Pathology plays an integral role in the measurement and clinical validity phase of the evaluation pathway. Collaborating with relevant organisations, we work closely with the MIC to conduct rigorous validation and verification of proposed IVDs to ensure new IVD regulations are met. Within the Analytical and Clinical Validity Phase, the aim is to confirm that the proposed method has the capabilities and characteristics required for its purpose as stated in publication by manufacturers. This offers external verification of performance which is mutually beneficial for both the manufacturer and the NHS.
Assay suitability, from a technical perspective, is determined through a series of steps that make up the method validation process. Method validation tools are used to assess the claimed performance characteristics of the proposed assay and to determine accuracy, reliability, and reproducibility. We also explore cross reactivity with other analytes within the sample matrix and confirm analytical sensitivity. Available testing platforms within Pathology are used to conduct this process. Most test are completed within the Biochemistry discipline using biochemistry laboratory analysers.
When a new or existing method is in the scope for performance validation, a study plan is developed alongside a standard operating procedure (SOP) outlining the steps involved to analyse the new method.
Precision and Accuracy
- Precision studies involve investigating and establishing repeatability, intermediate precision and reproducibility of the proposed new method
- Is the assay precise, and how true to the target value does the results of each repeated run fall (accuracy)?
- Precision studies run a minimum of five replicates over five days as a starting point to assess variability both within and between each run
- Further replicates and repetitions are conducted if the data produced over the initial 5×5 is insufficient
- Robustness of method is investigated to establish if precision and accuracy are maintained with variable conditions such as different analyst, or different time of day
- From the data generated, mean, standard deviation and coefficient variation (CV) is calculated
Limit of Detection and Limit of Quantitation
- Limit of detection (LoD) is defined as the lowest concentration of an analyte that can be detected by the method
- The difference between ‘background’ and analyte signal is calculated by comparing the results from samples with known low concentrations and blank samples
- Limit of quantitation (LoQ) is the lowest concentration of the analyte that can be reliably detected
- This established by analysing samples with known concentrations of the analyte and establishing the minimum level at which the analyte can be quantified by acceptable accuracy and precision. This is interpreted through statistical analysis.
Specificity, Selectivity, Interference, Recovery
- To explore specificity and selectivity we aim to determine the extent at which the method can detect the target analyte within a sample matrix independent of the presence of interferences
- Interference and recovery experiments are performed to look at cross reactivity with other analytes
- Samples are spiked with known amounts of interference or analyte, and concentrations are measured and recovery calculated
Linearity
- Manufacturers provide reportable ranges of assigned values that the method is able to detect to demonstrate linearity
- Test samples of unknown concentrations are run and plotted against the expected range values, and compared for precision and bias
- This comparison enables the biochemist to identify if the range declared by the manufacturer is met
Most of our testing is conducted on platforms that use immunoassay and spectrophotometry techniques for analysis. The Biochemistry Department at the Leeds Teaching Hospitals NHS Trust predominately uses Siemens equipment to perform routine and validation testing. Some of the platforms available include the automated Siemens Advia Centaur, which is a high throughput immunoassay analyser that uses acridium ester technology and chemiluminescent detection. The Advia XPT chemistry analysers use multiple assay types for analysis such as colorimetric and turbidametric assays, and end point assays with spectrophotometry techniques for detection. Further platforms are available to test methods that involve techniques such as nepholometry and RT PCR. All equipment used within the validation processed are calibrated and reagents and samples prepared as per assay manufacturer instruction.
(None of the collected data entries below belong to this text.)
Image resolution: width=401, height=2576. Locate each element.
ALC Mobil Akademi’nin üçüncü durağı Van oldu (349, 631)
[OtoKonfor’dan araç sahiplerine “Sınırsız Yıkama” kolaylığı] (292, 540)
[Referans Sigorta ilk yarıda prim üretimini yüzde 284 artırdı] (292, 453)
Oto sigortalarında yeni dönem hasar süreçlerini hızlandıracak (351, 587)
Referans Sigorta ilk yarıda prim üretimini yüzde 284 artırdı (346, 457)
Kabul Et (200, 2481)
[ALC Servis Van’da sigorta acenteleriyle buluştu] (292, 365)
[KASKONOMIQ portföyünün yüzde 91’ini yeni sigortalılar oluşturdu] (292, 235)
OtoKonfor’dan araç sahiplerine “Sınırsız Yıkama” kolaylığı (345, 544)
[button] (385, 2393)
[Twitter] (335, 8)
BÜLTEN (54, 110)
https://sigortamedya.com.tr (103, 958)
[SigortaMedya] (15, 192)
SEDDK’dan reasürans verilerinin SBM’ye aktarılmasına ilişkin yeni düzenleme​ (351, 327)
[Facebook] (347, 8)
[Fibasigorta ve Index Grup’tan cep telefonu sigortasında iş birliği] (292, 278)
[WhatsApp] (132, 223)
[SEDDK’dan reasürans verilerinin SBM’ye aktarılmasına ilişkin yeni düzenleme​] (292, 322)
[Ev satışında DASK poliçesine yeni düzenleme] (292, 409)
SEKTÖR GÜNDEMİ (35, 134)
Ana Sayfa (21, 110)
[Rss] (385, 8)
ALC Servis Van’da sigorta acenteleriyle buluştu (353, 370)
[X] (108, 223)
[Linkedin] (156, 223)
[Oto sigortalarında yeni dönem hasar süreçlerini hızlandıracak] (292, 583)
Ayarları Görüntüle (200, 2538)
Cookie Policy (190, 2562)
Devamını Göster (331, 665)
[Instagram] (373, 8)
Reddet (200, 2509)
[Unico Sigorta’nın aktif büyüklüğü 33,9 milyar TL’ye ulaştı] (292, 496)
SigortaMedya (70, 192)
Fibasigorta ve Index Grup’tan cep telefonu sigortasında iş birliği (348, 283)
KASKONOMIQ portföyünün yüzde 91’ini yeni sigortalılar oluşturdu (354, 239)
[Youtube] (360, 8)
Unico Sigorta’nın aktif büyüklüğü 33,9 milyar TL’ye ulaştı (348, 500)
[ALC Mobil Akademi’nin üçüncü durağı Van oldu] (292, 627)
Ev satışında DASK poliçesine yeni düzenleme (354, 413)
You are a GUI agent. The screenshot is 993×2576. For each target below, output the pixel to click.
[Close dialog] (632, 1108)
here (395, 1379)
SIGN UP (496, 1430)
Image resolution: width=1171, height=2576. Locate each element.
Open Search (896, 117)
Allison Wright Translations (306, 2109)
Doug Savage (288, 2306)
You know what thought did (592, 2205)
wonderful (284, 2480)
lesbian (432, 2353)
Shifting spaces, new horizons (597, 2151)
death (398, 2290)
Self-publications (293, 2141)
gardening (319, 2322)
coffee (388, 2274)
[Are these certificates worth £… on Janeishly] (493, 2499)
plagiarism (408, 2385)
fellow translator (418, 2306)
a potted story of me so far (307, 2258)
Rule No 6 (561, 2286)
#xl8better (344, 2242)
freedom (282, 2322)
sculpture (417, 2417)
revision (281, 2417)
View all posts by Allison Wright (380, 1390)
The analytical procedures testing for precision, limit of quantitation and recovery are carried out by a HCPC registered Biomedical Scientist. These scientists are trained to perform laboratory techniques, run the analyser used for the IVD studies, conduct statistical analysis and interpret the resultant data. The results are then passed to Clinical Scientists who review the data and approve or reject the technical validity of the method.